At least 20 prisoners on Monday escaped a prison in northwest Syria which holds mostly Islamic State (ISIS) group members, taking advantage of the earthquake that hit the country, AFP reported.
The military police prison in the town of Rajo near the Turkish border holds about 2,000 inmates, with about 1,300 of them suspected to be ISIS fighters, a source told AFP. The prison also holds fighters from Kurdish-led forces.
"After the earthquake struck, Rajo was affected and inmates started to mutiny and took control of parts of the prison," said the official at Rajo jail, which is controlled by pro-Turkish factions.
"About 20 prisoners fled... who are believed to be ISIS militants," he added.

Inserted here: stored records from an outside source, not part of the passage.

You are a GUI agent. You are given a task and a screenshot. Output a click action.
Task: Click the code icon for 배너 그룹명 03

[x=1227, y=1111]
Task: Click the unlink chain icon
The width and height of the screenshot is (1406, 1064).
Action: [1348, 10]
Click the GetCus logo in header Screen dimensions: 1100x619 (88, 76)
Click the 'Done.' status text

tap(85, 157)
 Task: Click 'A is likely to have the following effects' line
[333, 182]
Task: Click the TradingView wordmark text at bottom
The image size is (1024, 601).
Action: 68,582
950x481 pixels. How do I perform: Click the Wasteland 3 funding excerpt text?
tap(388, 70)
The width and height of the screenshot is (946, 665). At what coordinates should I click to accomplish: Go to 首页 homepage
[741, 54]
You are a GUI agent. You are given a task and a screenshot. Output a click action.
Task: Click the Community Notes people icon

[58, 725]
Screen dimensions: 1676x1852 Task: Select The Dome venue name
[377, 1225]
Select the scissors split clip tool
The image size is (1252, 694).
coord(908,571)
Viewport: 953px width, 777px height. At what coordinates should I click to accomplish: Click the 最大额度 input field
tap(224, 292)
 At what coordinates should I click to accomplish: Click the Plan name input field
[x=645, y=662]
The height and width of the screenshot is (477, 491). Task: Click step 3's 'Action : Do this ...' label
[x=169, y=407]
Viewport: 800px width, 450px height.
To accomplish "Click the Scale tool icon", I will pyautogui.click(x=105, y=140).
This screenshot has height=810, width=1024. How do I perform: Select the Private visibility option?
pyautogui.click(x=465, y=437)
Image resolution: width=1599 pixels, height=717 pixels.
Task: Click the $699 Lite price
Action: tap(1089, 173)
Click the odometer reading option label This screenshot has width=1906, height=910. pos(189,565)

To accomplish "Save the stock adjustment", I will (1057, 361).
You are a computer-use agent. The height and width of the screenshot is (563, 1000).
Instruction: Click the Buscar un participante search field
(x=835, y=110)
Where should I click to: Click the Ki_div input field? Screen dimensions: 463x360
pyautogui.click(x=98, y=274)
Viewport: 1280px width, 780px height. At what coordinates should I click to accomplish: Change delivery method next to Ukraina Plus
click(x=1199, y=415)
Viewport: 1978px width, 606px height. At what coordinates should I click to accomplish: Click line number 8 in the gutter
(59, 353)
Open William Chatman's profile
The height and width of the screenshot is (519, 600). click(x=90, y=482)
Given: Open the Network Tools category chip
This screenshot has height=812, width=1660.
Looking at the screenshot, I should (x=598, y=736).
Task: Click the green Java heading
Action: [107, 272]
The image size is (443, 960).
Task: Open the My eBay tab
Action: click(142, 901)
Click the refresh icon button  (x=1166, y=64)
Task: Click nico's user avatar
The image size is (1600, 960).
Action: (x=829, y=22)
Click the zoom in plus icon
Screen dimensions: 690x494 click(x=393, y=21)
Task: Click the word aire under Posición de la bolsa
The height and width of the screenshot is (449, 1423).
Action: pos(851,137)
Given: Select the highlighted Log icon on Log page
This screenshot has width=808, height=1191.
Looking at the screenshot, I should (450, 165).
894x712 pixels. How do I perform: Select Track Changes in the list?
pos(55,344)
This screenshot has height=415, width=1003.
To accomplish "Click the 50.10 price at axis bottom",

The prison escape came after the 7.8-magnitude quake early Monday morning which was followed by dozens of aftershocks. The source said the earthquake caused damage to the prison, with walls and doors cracking.
The British-based Syrian Observatory for Human Rights war monitor said it could not verify whether prisoners had escaped, but confirmed there was a mutiny.
ISIS overran large swathes of Syria and neighboring Iraq in 2014, proclaiming a "caliphate" in land it controlled.
Several military offensives, including those backed by the US-led international coalition, have since seen ISIS lose most areas it once controlled, including the loss of their de facto capital in Raqqa, Syria.
The incident in Rajo comes on the heels of an ISIS attack in December on a security complex in Raqqa, which aimed to free fellow jihadists from a prison there.
Six members of the Kurdish-led security forces that control the area were killed in the foiled assault, according to AFP.